TD4: Constraint processing and Probabilistic reasoning from a Graphical Models Perspective
Tutorialists: Rina Dechter
Sunday, August 4th, afternoon
Constraint networks and Bayesian network can be viewed within the general framework of graphical models which includes also Markov random fields, cost networks and influence diagrams. Graphical models are knowledge representation schemes that capture independencies in the knowledge base and support efficient, graph-based algorithms for a variety of tasks, including scheduling, planning, diagnosis and situation assessment, design, and hardware and software verification. Algorithms for processing constraints and probabilistic models are of two primary types:inference-based and search-based and they support exact and approximate algorithms.

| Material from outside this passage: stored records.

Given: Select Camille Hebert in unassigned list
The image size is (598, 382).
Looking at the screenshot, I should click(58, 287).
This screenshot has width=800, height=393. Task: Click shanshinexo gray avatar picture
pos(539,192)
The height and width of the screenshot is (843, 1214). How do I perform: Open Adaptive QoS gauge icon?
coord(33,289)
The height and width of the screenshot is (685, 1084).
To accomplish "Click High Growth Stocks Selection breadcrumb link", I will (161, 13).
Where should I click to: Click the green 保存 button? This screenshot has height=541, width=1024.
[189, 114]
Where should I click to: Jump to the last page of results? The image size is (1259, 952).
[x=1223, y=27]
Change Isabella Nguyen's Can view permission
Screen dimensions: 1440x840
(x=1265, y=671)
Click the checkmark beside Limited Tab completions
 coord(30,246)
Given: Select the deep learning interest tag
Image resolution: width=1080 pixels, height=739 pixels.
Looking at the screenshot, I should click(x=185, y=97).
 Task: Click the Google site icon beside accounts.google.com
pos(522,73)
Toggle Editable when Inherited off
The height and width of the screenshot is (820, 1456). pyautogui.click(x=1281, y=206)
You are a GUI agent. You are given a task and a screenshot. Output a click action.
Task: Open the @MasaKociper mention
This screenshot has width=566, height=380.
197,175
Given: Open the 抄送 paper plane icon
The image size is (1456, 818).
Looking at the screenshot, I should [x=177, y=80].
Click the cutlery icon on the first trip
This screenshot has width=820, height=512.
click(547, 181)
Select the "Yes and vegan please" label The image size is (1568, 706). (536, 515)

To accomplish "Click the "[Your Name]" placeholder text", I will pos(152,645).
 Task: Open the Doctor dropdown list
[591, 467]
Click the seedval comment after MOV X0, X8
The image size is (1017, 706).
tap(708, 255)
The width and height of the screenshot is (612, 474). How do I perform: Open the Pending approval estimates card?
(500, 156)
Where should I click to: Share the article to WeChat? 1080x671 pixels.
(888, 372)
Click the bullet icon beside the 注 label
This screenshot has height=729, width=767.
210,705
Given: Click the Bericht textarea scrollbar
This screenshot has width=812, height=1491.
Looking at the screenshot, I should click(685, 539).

Exact Inference (e.g., variable elimination, join-tree clustering) are time and space exponentially bounded by the tree-width of the problem's graph. Exact Search-based algorithms (e.g., backtracking search) can be executed in linear space and often outperform their worst-case predictions. Constraint propagation schemes that approximate inference, can be applied with a bounded time and space. Likewise stochastic schemes (e.g, local search and sampling schemes) can be interpreted as approximate full search. The thrust of advanced schemes is in finding the right balance between search and inference within a hybrid scheme. The tutorial will present the algorithmic principles behind the progress that has been made in the past decades in constraint processing and probabilistic reasoning for answering a variety of queries such as: determining consistency and finding one or all solutions, finding optimal solutions and answering likelihood and counting queries. Complexity analysis and empirical demonstration will be presented on variety of benchmarks. Example benchmarks include radio-frequency problems, linkage analysis, combinatorial auctions, and coding networks.